I read Protein Power years ago. Don't know where my copy is. Looking at my current menus, what modifications would I make exactly to be on Protein Power?
I was reading a lot about South Beach the past 24 hours. I am not much for olive oil on salads. I don't mind using a lowfat Honey Dijon type of dressing, but can't eat them without at least 3 tablespoons of something. I also do like chicken, but totally hate fish. I will eat shellfish, or crab, but South Beach sounds heavy on lean meat (which reminded me of Weight Watcher's.) I can lose on these programs, but can't really live like that. They incorporate grains which are problematic. I do like steaks, pork chops, chicken or turkey with the skin, eggs, mayo, and cheese and a huge variety of LC veggies with butter - though I can use something like Smart Balance. I like some fruits, but can certainly live without having too much in my diet. Some fruits can cause me problems (bananas, grapes, peaches, plums usually worst!) I am OK with berries, apples, and citrus fruits.
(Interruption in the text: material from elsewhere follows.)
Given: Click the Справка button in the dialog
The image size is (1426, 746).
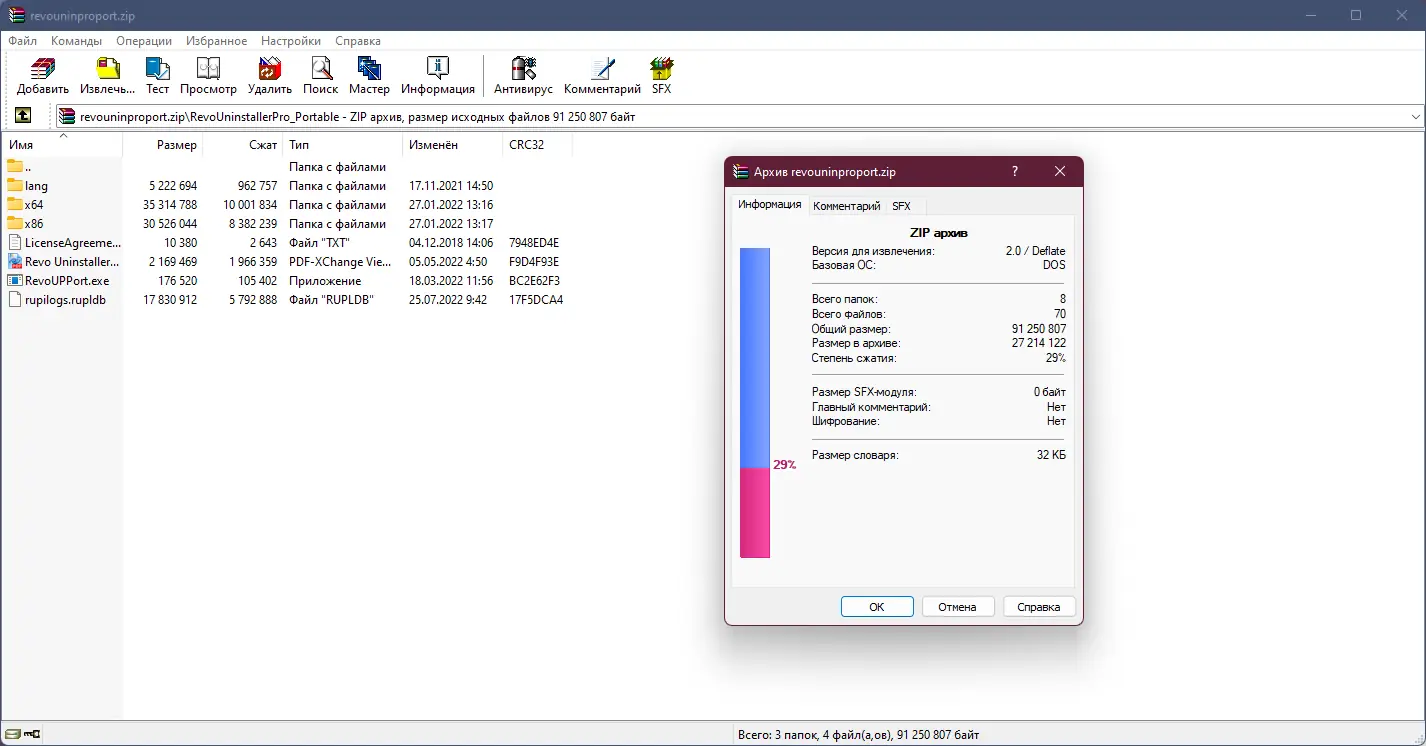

Do I sound more like PP than SB? I can't wait to hear what you and JudyNYC think. I know I need to stay on low carb forever, and have no problem doing that. If I thought it would come off eventually doing just what I am doing, I may choose to continue and make minor alterations (lowering calories probably to around 1600 is what I am trying now.) I worry doing this because my fat ratio will be lowered, which definitely isn't Atkin's in a pure sense, but I have to find whatever it is that is going to work.
I am also very interested in carb cycling - possibly alternating a somewhat leaner Atkin's with a protein power menu. I know I have always been against hybrids, but in studying my options, it looks like now this is something I must consider. It sort of reminds me of an interval training workout. I have adapted easily to Atkin's and so I believe I must do something to change things up without destabilizing or aggravating my endocrine issues.
I added in the fat, as per Rosebud's (Atkin's) suggestions. I felt great, but saw no change.
I've reduced training frequency, intensity, and duration - no change.
I have reduced soda consumption and mostly have plain water now. Nothing.
Cut out alcohol.....no change
Greatly reduced cheese (to less than an ounce) daily - nothing.
I am experimenting with calories now. If no change after TOM, then I will try something else. I am also reading Atkin's '72 to see the differences between that and DANDR 2002 for myself.
Who would have thought 15 pounds would be so damn hard!!! Once I fgure it out, I may write a book!!!!
Last edited by aeroangie : Fri, Mar-13-09 at 13:29.